■ EXERCISE: Check each line below for the word "first", and copy those that have it.

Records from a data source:
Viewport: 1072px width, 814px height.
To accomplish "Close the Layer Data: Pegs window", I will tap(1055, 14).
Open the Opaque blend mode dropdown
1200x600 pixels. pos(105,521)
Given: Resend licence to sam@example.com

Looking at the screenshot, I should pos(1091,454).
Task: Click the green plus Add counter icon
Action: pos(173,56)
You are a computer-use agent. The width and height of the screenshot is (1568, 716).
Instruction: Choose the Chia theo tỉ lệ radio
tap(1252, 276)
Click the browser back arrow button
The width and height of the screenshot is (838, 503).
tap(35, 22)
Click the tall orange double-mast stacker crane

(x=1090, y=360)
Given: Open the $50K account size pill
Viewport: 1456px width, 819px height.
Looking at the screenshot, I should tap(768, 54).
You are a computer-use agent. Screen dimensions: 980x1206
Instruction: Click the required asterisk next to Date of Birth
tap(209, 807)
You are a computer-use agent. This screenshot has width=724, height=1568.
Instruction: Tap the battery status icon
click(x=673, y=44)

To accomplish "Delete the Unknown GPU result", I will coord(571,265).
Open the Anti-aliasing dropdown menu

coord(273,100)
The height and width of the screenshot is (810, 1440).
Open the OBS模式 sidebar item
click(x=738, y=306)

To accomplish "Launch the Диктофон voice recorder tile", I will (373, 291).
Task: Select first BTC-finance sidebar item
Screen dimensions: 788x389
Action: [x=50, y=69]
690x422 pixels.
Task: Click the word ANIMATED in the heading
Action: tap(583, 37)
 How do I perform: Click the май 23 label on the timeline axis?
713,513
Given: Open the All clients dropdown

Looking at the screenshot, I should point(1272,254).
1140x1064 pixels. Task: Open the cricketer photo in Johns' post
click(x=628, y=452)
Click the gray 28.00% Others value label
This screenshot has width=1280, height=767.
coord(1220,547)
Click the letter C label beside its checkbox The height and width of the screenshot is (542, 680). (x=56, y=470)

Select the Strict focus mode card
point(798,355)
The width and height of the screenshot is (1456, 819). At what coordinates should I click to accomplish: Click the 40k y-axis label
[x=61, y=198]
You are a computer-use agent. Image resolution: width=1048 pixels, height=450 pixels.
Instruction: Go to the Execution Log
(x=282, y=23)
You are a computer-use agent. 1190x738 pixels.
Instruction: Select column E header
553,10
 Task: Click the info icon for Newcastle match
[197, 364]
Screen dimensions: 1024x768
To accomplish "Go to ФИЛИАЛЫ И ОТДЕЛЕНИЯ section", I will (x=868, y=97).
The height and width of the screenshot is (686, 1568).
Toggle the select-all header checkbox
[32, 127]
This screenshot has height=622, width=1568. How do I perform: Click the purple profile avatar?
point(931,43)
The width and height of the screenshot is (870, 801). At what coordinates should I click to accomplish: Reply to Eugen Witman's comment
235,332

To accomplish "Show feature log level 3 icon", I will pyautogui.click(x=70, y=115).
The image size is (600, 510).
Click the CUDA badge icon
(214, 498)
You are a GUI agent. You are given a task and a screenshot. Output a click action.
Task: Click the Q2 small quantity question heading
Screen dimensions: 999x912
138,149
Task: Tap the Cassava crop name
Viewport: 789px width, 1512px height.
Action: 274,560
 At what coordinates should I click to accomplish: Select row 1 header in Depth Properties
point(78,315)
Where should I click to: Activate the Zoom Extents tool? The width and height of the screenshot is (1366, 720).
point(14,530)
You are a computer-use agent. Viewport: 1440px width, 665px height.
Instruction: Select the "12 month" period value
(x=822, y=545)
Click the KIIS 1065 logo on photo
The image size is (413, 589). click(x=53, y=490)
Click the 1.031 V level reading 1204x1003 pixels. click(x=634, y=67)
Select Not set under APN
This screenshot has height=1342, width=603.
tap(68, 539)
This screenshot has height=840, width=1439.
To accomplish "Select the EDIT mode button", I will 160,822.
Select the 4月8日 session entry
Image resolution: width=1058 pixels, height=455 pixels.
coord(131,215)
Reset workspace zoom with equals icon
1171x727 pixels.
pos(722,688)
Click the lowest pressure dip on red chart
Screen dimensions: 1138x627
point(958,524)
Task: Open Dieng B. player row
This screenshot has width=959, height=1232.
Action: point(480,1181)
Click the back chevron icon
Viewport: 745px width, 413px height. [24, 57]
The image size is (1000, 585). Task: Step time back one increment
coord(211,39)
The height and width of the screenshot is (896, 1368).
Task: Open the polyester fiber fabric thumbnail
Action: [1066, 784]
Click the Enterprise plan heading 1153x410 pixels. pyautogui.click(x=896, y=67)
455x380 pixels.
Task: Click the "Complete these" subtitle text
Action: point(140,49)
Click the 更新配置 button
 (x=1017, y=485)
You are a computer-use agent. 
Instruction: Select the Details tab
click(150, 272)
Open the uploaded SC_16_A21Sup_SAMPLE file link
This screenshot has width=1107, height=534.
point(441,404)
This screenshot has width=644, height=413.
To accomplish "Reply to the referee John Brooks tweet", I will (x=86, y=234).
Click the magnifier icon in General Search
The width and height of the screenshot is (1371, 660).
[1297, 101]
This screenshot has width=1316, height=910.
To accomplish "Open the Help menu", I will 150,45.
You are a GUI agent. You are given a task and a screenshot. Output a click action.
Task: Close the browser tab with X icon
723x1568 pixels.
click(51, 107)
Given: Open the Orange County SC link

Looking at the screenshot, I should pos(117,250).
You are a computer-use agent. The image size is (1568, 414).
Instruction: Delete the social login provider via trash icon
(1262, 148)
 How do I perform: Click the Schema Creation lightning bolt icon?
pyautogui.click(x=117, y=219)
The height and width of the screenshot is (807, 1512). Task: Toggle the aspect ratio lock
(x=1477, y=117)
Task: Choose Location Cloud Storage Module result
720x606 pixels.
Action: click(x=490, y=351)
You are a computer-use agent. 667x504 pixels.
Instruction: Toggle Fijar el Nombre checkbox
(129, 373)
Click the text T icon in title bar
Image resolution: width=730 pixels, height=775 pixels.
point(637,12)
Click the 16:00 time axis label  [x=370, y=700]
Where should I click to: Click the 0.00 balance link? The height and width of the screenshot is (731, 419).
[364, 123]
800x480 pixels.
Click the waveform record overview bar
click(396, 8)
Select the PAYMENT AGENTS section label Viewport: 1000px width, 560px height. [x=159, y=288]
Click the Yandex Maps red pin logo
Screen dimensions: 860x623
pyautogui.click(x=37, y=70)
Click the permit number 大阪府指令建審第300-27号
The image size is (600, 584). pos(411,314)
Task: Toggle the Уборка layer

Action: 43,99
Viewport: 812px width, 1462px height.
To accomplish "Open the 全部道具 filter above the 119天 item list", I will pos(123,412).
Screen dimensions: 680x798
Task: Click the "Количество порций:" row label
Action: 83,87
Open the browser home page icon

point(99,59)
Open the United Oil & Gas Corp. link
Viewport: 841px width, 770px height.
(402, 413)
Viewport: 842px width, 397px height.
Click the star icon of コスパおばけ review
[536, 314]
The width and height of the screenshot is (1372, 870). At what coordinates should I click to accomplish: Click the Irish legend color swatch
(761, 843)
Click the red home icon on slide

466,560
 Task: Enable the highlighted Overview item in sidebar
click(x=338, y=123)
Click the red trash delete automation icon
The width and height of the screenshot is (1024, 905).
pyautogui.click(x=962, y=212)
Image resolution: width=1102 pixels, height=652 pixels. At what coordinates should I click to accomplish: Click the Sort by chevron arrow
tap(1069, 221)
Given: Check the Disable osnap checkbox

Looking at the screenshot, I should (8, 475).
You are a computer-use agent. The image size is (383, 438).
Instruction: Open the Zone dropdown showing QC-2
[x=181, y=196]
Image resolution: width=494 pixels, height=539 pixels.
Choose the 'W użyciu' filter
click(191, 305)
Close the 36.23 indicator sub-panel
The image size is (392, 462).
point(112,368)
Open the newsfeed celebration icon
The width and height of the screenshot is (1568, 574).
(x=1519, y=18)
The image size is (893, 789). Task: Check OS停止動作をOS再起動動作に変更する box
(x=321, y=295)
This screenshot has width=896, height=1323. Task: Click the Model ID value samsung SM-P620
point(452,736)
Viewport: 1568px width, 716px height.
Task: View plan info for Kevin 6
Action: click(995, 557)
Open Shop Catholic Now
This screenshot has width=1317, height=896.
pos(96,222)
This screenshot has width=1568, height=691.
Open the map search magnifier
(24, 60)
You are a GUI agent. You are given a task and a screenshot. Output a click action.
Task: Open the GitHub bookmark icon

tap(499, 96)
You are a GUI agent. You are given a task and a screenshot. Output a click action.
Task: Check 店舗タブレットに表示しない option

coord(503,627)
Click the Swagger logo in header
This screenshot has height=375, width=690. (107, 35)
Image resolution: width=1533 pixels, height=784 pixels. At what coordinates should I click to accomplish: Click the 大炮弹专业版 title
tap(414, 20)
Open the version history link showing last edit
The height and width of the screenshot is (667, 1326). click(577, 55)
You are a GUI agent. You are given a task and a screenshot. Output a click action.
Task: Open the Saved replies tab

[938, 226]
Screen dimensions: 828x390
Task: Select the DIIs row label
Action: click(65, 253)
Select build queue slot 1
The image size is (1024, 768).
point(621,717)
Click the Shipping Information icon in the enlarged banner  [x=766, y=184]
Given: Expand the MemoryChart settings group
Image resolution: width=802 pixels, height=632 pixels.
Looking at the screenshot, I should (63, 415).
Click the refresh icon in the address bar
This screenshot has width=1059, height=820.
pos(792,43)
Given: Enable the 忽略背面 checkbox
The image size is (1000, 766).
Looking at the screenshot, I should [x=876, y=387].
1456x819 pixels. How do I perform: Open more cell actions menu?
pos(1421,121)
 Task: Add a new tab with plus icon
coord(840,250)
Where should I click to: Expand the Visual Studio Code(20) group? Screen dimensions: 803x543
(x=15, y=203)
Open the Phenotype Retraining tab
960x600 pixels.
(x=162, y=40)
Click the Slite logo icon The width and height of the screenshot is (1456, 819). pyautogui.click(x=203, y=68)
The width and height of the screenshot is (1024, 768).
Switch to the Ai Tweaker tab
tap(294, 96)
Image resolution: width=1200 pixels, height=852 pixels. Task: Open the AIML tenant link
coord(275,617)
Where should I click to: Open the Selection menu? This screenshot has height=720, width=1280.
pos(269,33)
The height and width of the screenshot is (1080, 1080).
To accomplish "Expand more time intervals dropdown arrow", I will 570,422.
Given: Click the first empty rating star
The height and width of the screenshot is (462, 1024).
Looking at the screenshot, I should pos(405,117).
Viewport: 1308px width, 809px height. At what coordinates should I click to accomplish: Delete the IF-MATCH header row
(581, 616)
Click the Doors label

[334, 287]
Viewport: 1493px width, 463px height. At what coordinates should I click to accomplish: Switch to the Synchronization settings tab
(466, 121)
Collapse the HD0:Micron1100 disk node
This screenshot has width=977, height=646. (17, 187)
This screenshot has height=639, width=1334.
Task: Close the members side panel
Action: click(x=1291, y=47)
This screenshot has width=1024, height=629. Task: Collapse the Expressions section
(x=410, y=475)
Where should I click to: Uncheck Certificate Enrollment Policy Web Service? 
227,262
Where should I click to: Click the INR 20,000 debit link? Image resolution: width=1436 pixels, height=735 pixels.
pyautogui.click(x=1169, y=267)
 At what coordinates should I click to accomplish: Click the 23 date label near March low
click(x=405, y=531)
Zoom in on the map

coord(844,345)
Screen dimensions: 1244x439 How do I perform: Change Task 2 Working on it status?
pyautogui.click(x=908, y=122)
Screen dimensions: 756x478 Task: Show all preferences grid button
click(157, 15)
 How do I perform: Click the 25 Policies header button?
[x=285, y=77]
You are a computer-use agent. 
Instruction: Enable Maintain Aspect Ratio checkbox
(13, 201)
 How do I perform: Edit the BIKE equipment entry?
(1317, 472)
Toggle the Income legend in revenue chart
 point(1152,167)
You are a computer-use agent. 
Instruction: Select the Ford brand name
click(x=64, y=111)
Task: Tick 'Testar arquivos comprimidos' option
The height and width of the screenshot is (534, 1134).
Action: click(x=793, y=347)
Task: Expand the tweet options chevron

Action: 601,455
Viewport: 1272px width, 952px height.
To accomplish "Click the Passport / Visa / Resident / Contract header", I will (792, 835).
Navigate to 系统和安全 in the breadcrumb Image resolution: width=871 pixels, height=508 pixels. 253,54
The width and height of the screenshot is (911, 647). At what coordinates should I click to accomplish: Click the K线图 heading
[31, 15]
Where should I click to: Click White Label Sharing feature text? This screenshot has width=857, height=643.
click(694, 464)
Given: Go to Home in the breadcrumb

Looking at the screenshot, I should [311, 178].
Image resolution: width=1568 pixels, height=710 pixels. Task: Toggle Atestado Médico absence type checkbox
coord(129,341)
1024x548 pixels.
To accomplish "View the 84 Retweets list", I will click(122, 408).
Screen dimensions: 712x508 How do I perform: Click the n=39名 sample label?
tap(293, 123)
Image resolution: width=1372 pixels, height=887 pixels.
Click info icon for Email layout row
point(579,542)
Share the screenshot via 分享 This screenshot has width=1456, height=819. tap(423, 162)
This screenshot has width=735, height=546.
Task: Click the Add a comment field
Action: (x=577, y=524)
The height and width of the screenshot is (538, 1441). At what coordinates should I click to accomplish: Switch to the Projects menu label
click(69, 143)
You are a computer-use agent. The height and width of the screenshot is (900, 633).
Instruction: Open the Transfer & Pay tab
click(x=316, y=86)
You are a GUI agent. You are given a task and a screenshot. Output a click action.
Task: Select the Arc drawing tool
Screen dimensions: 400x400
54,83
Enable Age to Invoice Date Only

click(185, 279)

■ RESPONSE TO THIS EXERCISE:
Task: Select first BTC-finance sidebar item
Given: Click the first empty rating star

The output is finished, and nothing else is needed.